Les producteurs du réseau FNAB ont ressenti ce besoin de clarifier un peu plus l'actualité du projet de la bio dans cette nouvelle phase du changement d'échelle en adoptant une Charte des valeurs lors de leur AG du 5 avril 2016. On y retrouve, pour la partie "économie équitable dans les territoires", le rappel de principe d'action comme des relations commerciales équilibrées et à visée équitable entre les parties prenantes, négociées si possible à l'échelle de territoire de projets coopératifs. On a bien à faire à "nouveau mouvement social économique", un projet de société alternatif qui entend remettre en cause l'ordre social, à savoir ici une économie agricole qui situe la valeur ajoutée à l'aval de la filière et fragilise structurellement les producteurs en appelant à chaque fois la contribution publique à la rescousse. Ce principe qui veut que l'économique est bel et bien politique et constitue un projet de société en soi est dénoncé pourtant par un syndicat agricole comme la Coordination rurale: "Toute personne est libre et responsable de ses engagements politiques, mais la CR estime que les responsables agricoles ne doivent pas utiliser leur fonction pour promouvoir des idées qui touchent à ce domaine privé, et encore moins tenter d’enfermer les producteurs bio dans un projet qui excède largement les débats sur l’agriculture biologique. " Les producteurs bio de la FNAB n'ont pourtant appelé à voter pour aucun parti politique en particulier.
  
Extraits de la Charte FNAB:



Les agrobiologistes et leurs partenaires souhaitent construire des filières innovantes, territorialisées, durables, et équitables afin de donner l’accessibilité, pour toutes et tous, à des produits de haute qualité nutritionnelle et organoleptique.

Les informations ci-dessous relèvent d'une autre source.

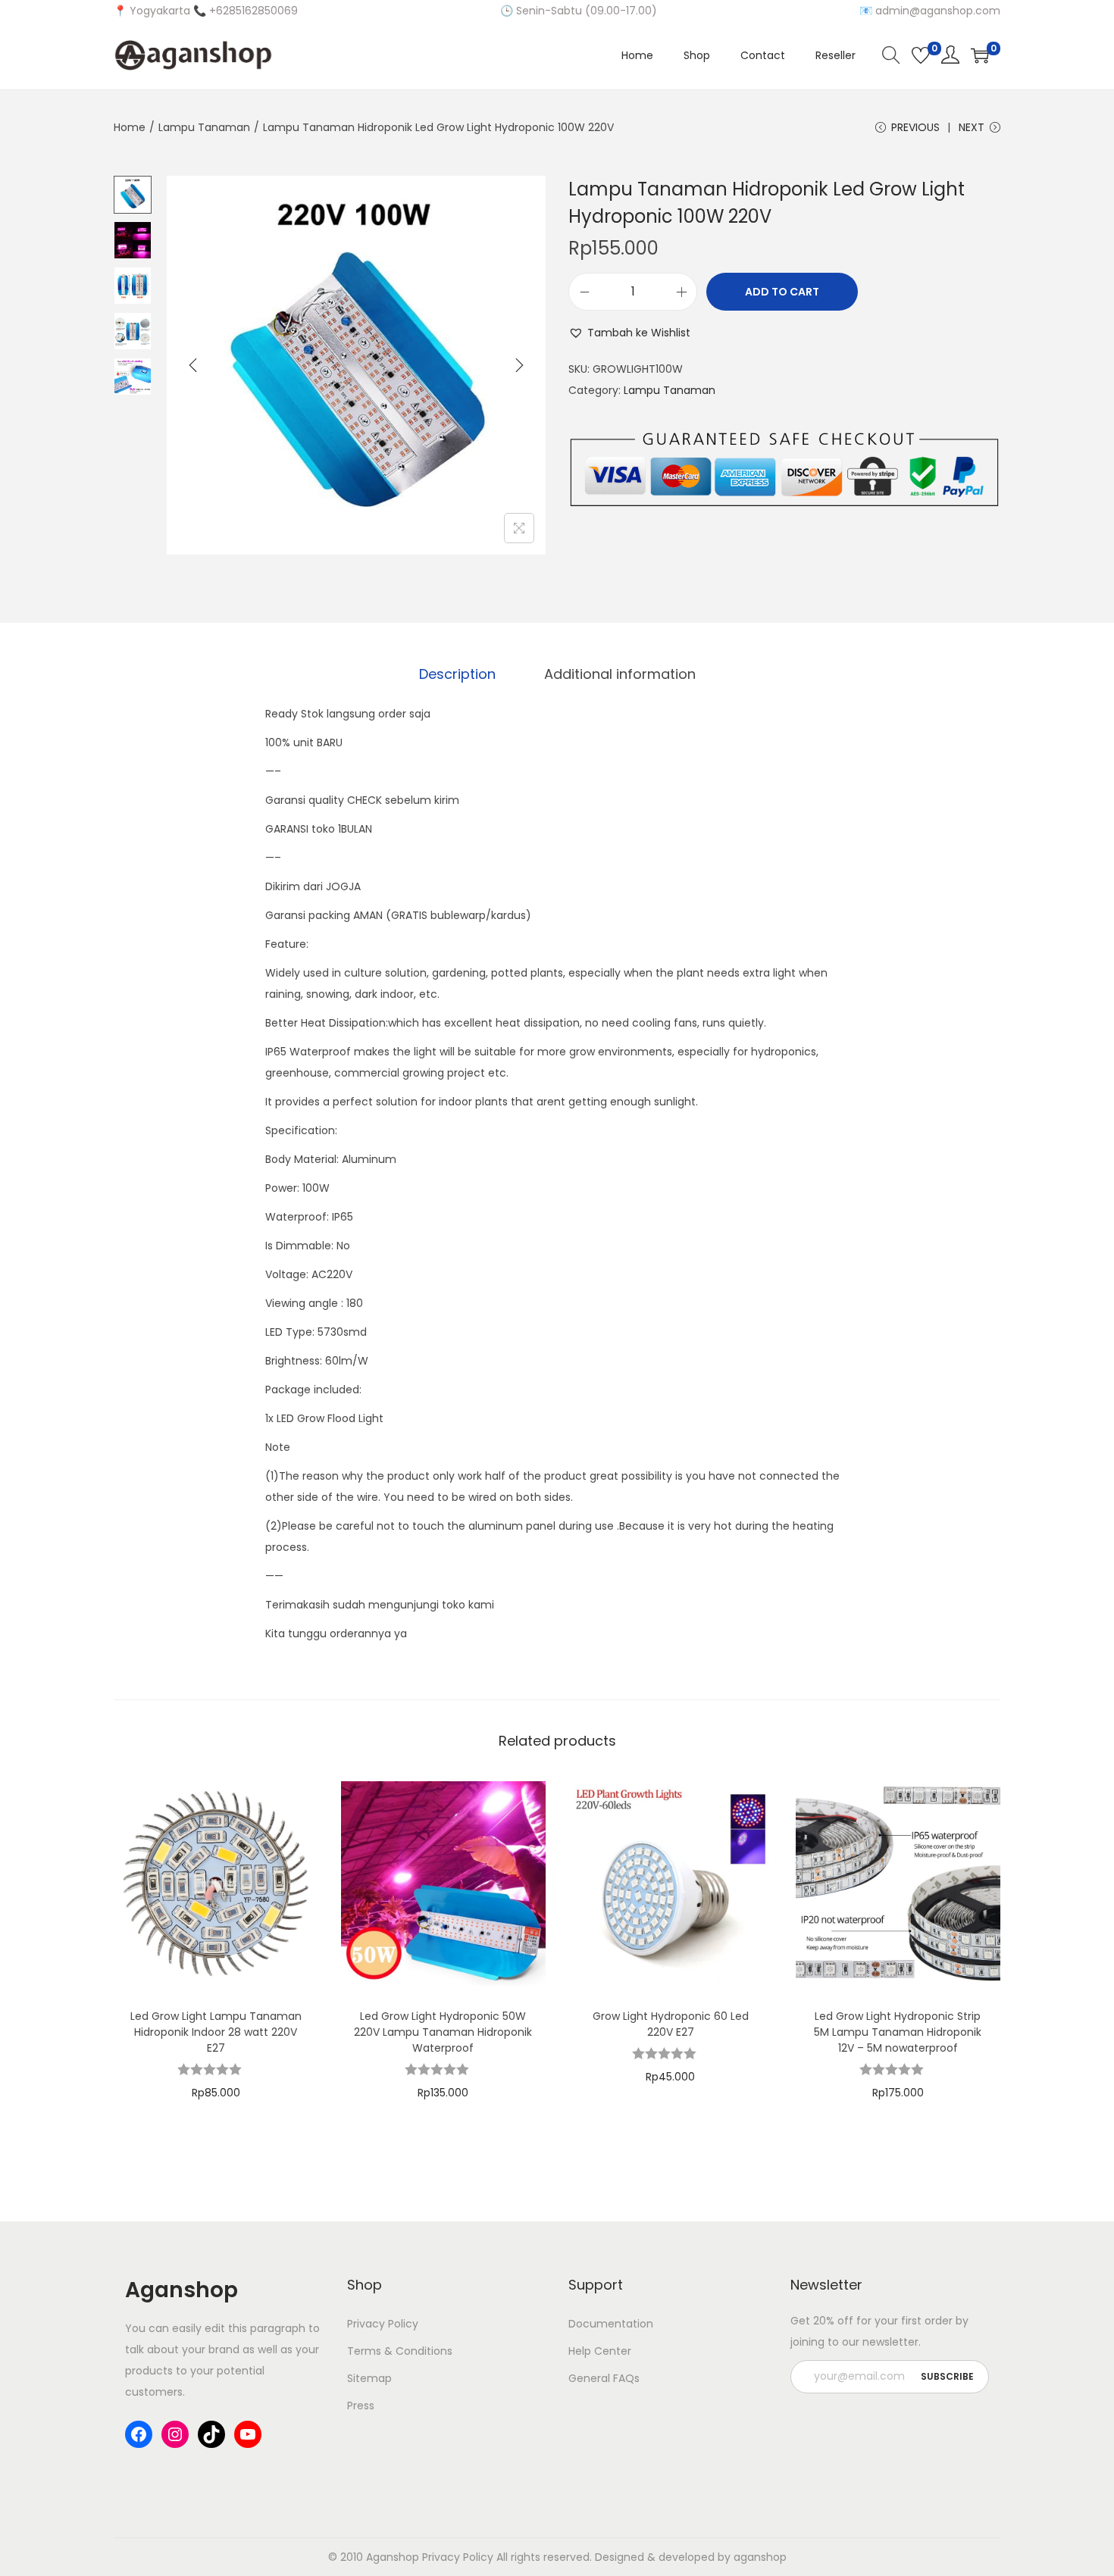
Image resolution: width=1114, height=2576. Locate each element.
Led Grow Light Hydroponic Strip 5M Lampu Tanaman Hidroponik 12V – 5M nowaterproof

 Des filières qui s’attachent à partager, sur un territoire, un projet commun entre des acteurs parfois très différents, afin de valoriser, toutes les dimensions de l’agriculture biologique, à savoir la rémunération économique mais aussi les valeurs environnementales et sociales : vivre de son métier dans des conditions sociales valorisantes pour l’agriculteur mais aussi ses salariés s’il en a.



Pour cela nous devons :



1- Construire une nouvelle culture agro-alimentaire basée sur la coopération entre acteurs. Les relations commerciales doivent se faire dans le respect de l'équité entre tous les acteurs (producteurs, transformateurs, distributeurs, fournisseurs, consommateurs) en circuits longs comme en circuits courts.



2- Promouvoir une contractualisation équitable pour une construction durable et cohérente des filières. Les équilibres doivent être recherchés entre le développement des productions animales et végétales.



3- Favoriser le partenariat transparent et sincère des acteurs des filières sur de véritables projets de territoire, en lien avec les collectivités locales, notamment des coopérations interrégionales.



4- Travailler à une organisation du marché permettant de pratiquer à tous les échelons de la filière des prix équitables, résultant d’une concertation transparente sur le partage de la valeur ajoutée entre acteurs au sein de la filière. Œuvrer à une juste répartition des richesses.



5- Encourager le développement d’outils de transformation et de filières adaptés aux spécificités des produits bio : variétés non standardisées, volumes spécifiques, grande diversité de productions et de mélanges de produits, etc.

6- Construire une dynamique de développement garantissant la pérennité des fermes bio, des outils économiques et des entreprises, notamment par une cohérence et une complémentarité territoriale.



7- Développer les filières par l'accueil des nouveaux acteurs et/ou par des conversions progressives et réalistes.



8- Privilégier les approvisionnements et la distribution de proximité ;  dans le cadre  des échanges commerciaux qui favorisent une société respectueuse de l’autre, de la vie de la planète et des générations futures.



9- Participer à l’émergence de méthodes et moyens alternatifs, d’économie sociale, solidaire et équitable, notamment au niveau financier.